PASSAGE TO READ below:

Scottish-American drag performer

Ross Matthew McCorkell (born 26 May 1989), better known by the stage name Rosé, is a Scottish-American drag queen and singer based in Manhattan in New York City. He is best known for competing on the thirteenth season of RuPaul's Drag Race, placing as third/fourth runner-up alongside Gottmik.

==Early life==
McCorkell was born to Heather McCorkell in Greenock, Scotland, in Inverclyde. As a young child, he moved with his parents, brother, and sister to Aberdeen, where he grew up. At the age of 10, the family moved to Sugar Land, Texas, where his parents still live. McCorkell says that to fit in at school he would put on an American accent.

== Career ==
McCorkell, after starting drag in 2017, performed in a queer play as part of the Capital Fringe Festival, in Washington, D.C. He originally considered making “PIG.” his drag name. Then he, together with queens Jan Sport and Lagoona Bloo, formed the pop group Stephanie's Child in 2018. In 2017, Rosé won the Lady Liberty drag competition in New York after 12 weeks of competition against 73 other drag kings and queens. He graduated from Wichita State University.

End of PASSAGE TO READ.

(TASK BRIEF):
Write the next part of the article about the drag performer Rosé, picking up after its last sentence.

DATA TO EXAMINE below:

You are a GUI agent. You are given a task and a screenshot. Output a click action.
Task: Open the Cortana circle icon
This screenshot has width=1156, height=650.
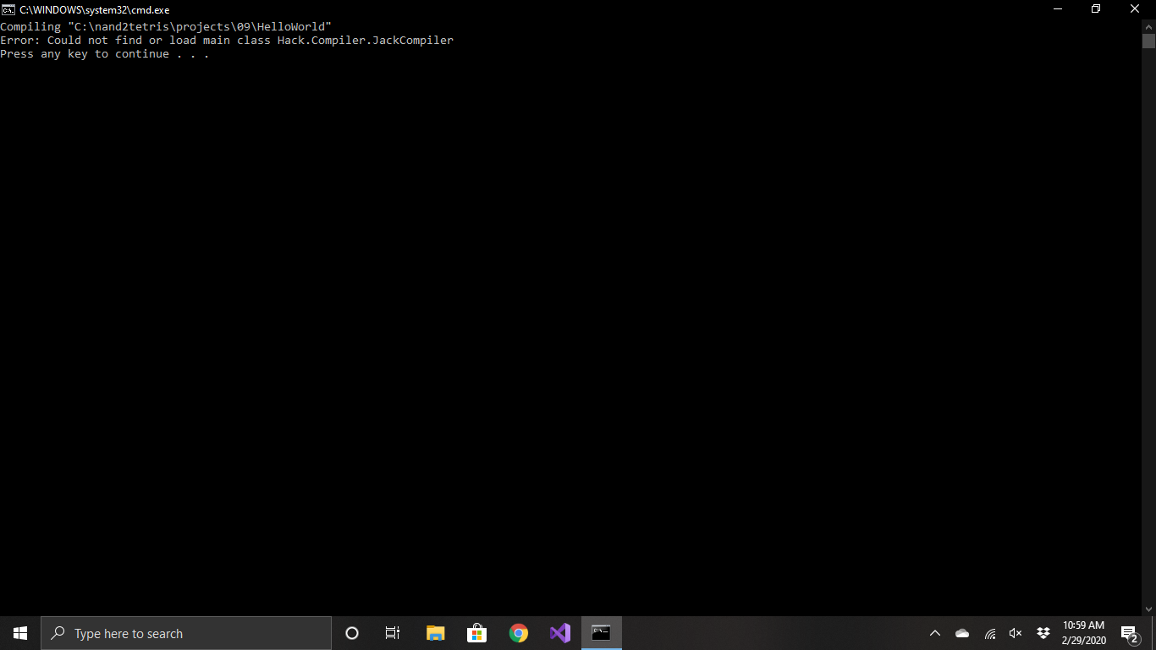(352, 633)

End of DATA TO EXAMINE.
DATA TO EXAMINE below:

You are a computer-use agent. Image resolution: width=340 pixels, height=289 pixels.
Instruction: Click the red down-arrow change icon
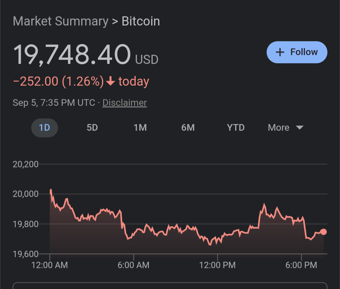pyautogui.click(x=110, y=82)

End of DATA TO EXAMINE.
DATA TO EXAMINE below:

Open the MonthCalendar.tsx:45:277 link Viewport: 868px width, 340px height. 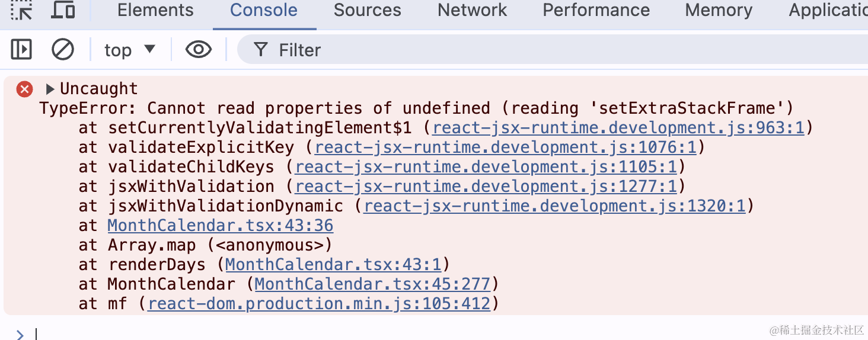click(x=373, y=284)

End of DATA TO EXAMINE.

(TASK ANSWER):
Rosé's casting on the thirteenth season of RuPaul's Drag Race was announced on 9 December 2020. Rosé performed well in the competition, winning three challenges, including the Rusical, and ultimately reaching the top four alongside Gottmik, Kandy Muse, and Symone. Rosé was one of two contestants to never be up for elimination during the season, along with Gottmik. Rosé was eliminated during the finale episode in a lip sync battle against Kandy Muse, ultimately tying with Gottmik as second/third runner up.

After the airing of the Snatch Game episode, Rosé posted a mini-series to Instagram's IGTV and YouTube titled Mary, Queen of Scots, performing as the Snatch Game character. The mini-series has featured some of Rosé's friends, including Jan and Matthew Camp.

McCorkell released his debut single as a solo artist on 7 May 2021, called "The Devil in the Details".

In December 2022, Rosé was cast in Titanique, a successful off-Broadway musical parody of James Cameron's 1997 blockbuster film.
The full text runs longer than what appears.